Womanly images and Chastity
"Indeed, it became a commonplace to describe the peculiar quality of Greek art under the metaphor of chasity"
I was curious about greek art and what this quote meant. From what I found, and it wasn't much, greek artists usually used goddesses to display chastity especially Artemis, she was the goddess of and protector of chastity. Many artists liked to use some kind of image that Keats speaks about in his Urn poem.
I was also curious about the vases that Keats could have possibly used in some way for his poem. Appearently the portland vase was usually used to show off scenes about marriage. Some scenes would show something happening in the mythical relm. This vase is dated back to ancient Rome.
The Townley Vase was used to show off gods and goddesses.
Borghese vase doesn't seem much different from the portland vase, but it still shows us some kind of scene that may have influenced Keats.
The South Frieze of the Parthenon is one of the other pieces that are said to have influenced Keats.
After seeing all of these pieces I think it's funny that several critics now even Garson have even said that Keats was interested in Greek art and spent a lot of time looking at it. Most likely he was influenced by several pieces yet there are people out there that are convinced that there was once specific urn out there that he was talking about. When you look at these pieces you can see that he took something different from each one to create his own masterpiece of work.

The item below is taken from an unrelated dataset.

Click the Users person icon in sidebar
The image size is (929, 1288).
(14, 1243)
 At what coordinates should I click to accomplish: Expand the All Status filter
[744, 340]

I think all writers are influenced in some way by what they see and hear, especially if they already have an interest in a certain subject matter. I'm inclined to agree with the critics who feel that Keats used several different urns to create his fictional urn in the poem. This just seems to make sense to me. It would be possible, but improbable that he found an urn that had everything just perfectly displayed on it to create such a vivid and interesting poem.
I agree with both of you. Keats probably got his urn from not one, but several urns and therefore it was an imaginative construct. My question is this, why do the critics even care what the “real” urn looked like? After all, as Guetti explained in our reading for last week, “What it [the urn] offers us does not even ‘belong,’ properly, to the Greeks or to any particular culture: the same poem could have been written about any human artifact whose historical identity has been erased, so that we could no longer know the answer to the questions Keats keeps asking about it” (390). The poem doesn’t even need to be about an urn necessarily, the same general meaning could be gotten across regardless of the medium.
I guess that the critics care because they need something to do, Greta. Having said that, I also think that he probably did take the influence from several pieces. (Trust me though, I am not implying that I have nothing to do...ugh! I wish this was the case.)
Sue, this is good work. I really liked how you went through and linked to all the different vases. This helped me to understand the article better. Thank you!